Modern egalitarians ignore free will and individual character and assume all outcomes are the result of natural endowments (as well as other factors beyond the individual’s control). Since they see differing natural endowments as inherently unfair, as if nature could be unfair, it follows for them that differences in economic outcomes are all a matter of luck, like playing the lottery—and thus unfair and in need of corrective action through coercive government intervention. This view fits their statist politics just fine. But my view is that aggressive government coercion, not human diversity, is what’s unfair.
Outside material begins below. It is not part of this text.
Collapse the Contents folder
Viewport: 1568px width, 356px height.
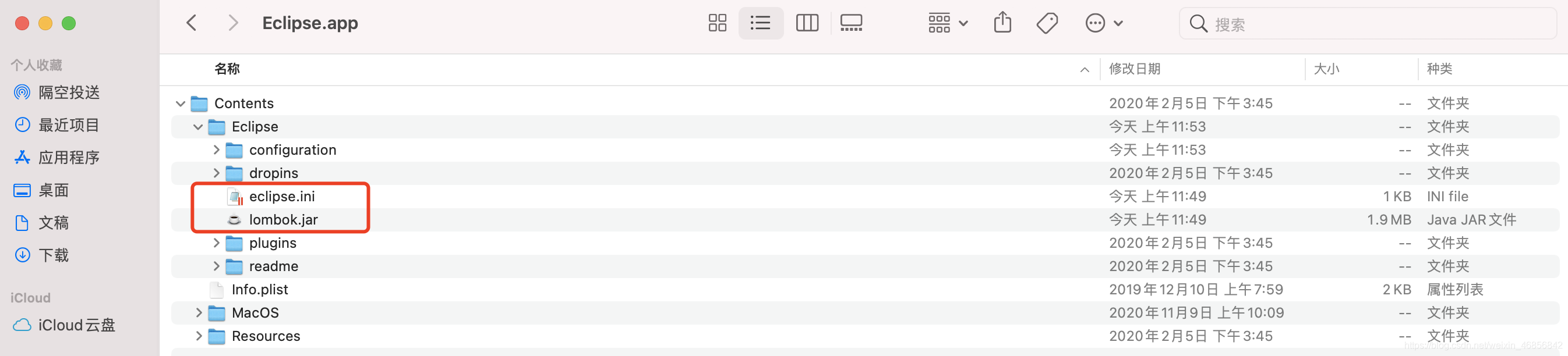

(And by the way, the pyramid of ability does not necessarily correlate to economic rewards. People of lesser ability but brimming with entrepreneurial energy often make fortunes by turning the knowledge discovered at the top into mass-market products.)

Mike Kevitt said...

Mr. La Ferrara seems to have lost patience and has decided not to respond anymore. Not sure I blame him. But, lemme try this:

Even if you're a semi-retard with some physical inabilities, you can still function productively within your field of awareness and physical abilities. And such people usually want to. Nothing saying they'll choose crime or terrorism. 'Software' determines that. Totalitarian statism leaves then NO room to function. Under statism they'll die by age 30 or sooner unless the state feeds them so they can live longer as basket cases. But individual rights and laissez-faire capitalism leaves the whole field of human action (minus initiatory physical force) wide open for the most unable to do what they can. They'll usually do what they can. The market will buy it. Due to the productivity of those who produce the most(countless times more than they would or ever could consume)the productivity of the semi-retards just might be enough to earn them a reliable income above and beyond their subsistence needs. If not always, how about charity in a laissez-faire system to fill the shortage? Laissez-faire enables the 'least' among us to live comfortably, respectably and happily for a full natural lifespan rather than die young and miserable.

principled perspectives said...

Well put, Mike. In reality, we are individuals, not collective averages. I didn't respond to Steve's last 2 comments because I would have been repeating myself, so I gave him the last word. Thanks.